Extract
----------

Defense counsel held up a Bic pen, and the officer testified the pen's point was "[s]imilar" to the point of the object in question.

On re-direct, when asked if the point was sharp like a dart, the officer said, "It's a sharp point. Yes, sir." On the witness stand, the officer put on latex gloves, touched the object's point to his hand, and said it felt sharp.

On re-cross, the officer said the object was not a dart. He admitted the object did not penetrate the latex glove but opined it would have, had he put more pressure on it.

On further re-direct, the prosecutor had the witness hold up one layer of glove and push the object into it, which resulted in the glove appearing partially shredded.

Another officer testified he was present during the cell search, saw the object, and considered it a weapon because it could be gripped in the hand and "because of the sharpness of the point itself," which could be used to "penetrate something." On the witness stand, the officer held the object in his hand in the manner of a "stabbing weapon" that could stab someone's throat or arm. On cross-examination, the officer admitted he did not use the word "sharp" in his written report, which merely described the item as a black plastic weapon. He also admitted the point of the item was rounded slightly at the tip, like the Bic pen. On re-direct examination, the officer said he thinks the object is a sharp instrument.

----------

Data excerpts
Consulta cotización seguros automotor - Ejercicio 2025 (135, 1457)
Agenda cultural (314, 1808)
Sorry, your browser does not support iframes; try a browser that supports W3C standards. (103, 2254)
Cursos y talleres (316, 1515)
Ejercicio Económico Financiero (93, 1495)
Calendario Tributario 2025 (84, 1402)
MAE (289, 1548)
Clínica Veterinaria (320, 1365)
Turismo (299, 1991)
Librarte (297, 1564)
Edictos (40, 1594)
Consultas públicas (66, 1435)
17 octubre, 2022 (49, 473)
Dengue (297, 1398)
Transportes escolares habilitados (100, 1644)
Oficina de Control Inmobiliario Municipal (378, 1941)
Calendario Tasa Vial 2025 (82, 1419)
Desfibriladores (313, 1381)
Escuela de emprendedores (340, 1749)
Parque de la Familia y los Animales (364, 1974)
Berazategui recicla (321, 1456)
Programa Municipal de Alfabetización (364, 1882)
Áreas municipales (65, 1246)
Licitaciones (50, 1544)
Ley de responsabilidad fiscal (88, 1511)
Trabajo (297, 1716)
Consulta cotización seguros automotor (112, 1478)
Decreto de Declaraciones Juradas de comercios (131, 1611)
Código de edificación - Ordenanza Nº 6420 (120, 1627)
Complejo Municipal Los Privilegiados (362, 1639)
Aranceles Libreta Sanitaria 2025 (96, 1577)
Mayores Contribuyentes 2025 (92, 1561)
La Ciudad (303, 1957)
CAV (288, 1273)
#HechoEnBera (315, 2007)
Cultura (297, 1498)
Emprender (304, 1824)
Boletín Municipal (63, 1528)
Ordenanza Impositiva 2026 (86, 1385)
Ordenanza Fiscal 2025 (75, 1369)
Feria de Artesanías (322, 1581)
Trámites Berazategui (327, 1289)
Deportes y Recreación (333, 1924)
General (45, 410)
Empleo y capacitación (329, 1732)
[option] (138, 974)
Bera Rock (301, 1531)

----------

List of tasks
A – In the testimony excerpt, how did the second officer's written report describe the item?
B – Reproduce the testimony excerpt starting at the words "On re-direct, when" and ending after "appearing partially shredded.", substituting "government's attorney" for "prosecutor".
C – Write the next part of the testimony excerpt, picking up after its final sentence.
The listing has no role in this exercise.

Solved tasks
A – It described the item as a black plastic weapon.

B –
On re-direct, when asked if the point was sharp like a dart, the officer said, "It's a sharp point. Yes, sir." On the witness stand, the officer put on latex gloves, touched the object's point to his hand, and said it felt sharp.

On re-cross, the officer said the object was not a dart. He admitted the object did not penetrate the latex glove but opined it would have, had he put more pressure on it.

On further re-direct, the government's attorney had the witness hold up one layer of glove and push the object into it, which resulted in the glove appearing partially shredded.

C –
Defendant testified he made the object, by melting down a piece of a CD case, in order to fashion a screwdriver he could use to work on his radio. He used the object as a screwdriver on his radio and cassette player. He then remolded the object with the intent to use it to clean his toenails. He did not get a chance to try it on his nails before it was confiscated. Defendant put the object in his underwear because he knew it might be considered contraband -- not because it was sharp, but because it was an altered object and might look like a weapon. Defendant thought it would be confiscated but did not think he could be charged with a felony for having it. Defendant gave his opinion that the object is not sharp enough or long enough to be considered a weapon, but he answered, "Maybe. Yeah," when asked if it might look like a weapon to a correctional officer because it has a sharp point. The object could puncture something if pressed with enough force, but so could a pen or pencil, which inmates are allowed to have.

In discussions concerning jury instructions, defendant proposed a jury instruction, stating in part that in order to be a sharp instrument under section 4502, it must be proved that

(1) "[T]he instrument has a thin, keen edge or a fine point" (based on the Webster Dictionary definition of "sharp"), and (2) [T]he instrument, with or without a handguard, is capable of ready use as a stabbing weapon that may inflict great bodily injury or death." The latter part was modified from the definition of "dirk or dagger," which the defense considered arguably applicable in defining "sharp instrument." (On appeal, defendant does not contend that the trial court's rejection of this proposed instruction constitutes reversible error.)

The People proposed that the jury be instructed, assertedly based on our opinion in People v. Custodio (1999) 73 Cal.App.4th 807, that "a sharp instrument is an instrument capable of being used to inflict injury as a stabbing device." The trial court observed Custodio's actual language was that section 4502 applies to "instruments that can be used to inflict injury and that are not necessary for an inmate to have in the inmate's possession."

The trial court, after rejecting defendant's proposed instruction, gave a jury instruction incorporating Custodio's language:

"The defendant is charged in Count One with possessing a weapon, specifically a sharp instrument while in a penal institution.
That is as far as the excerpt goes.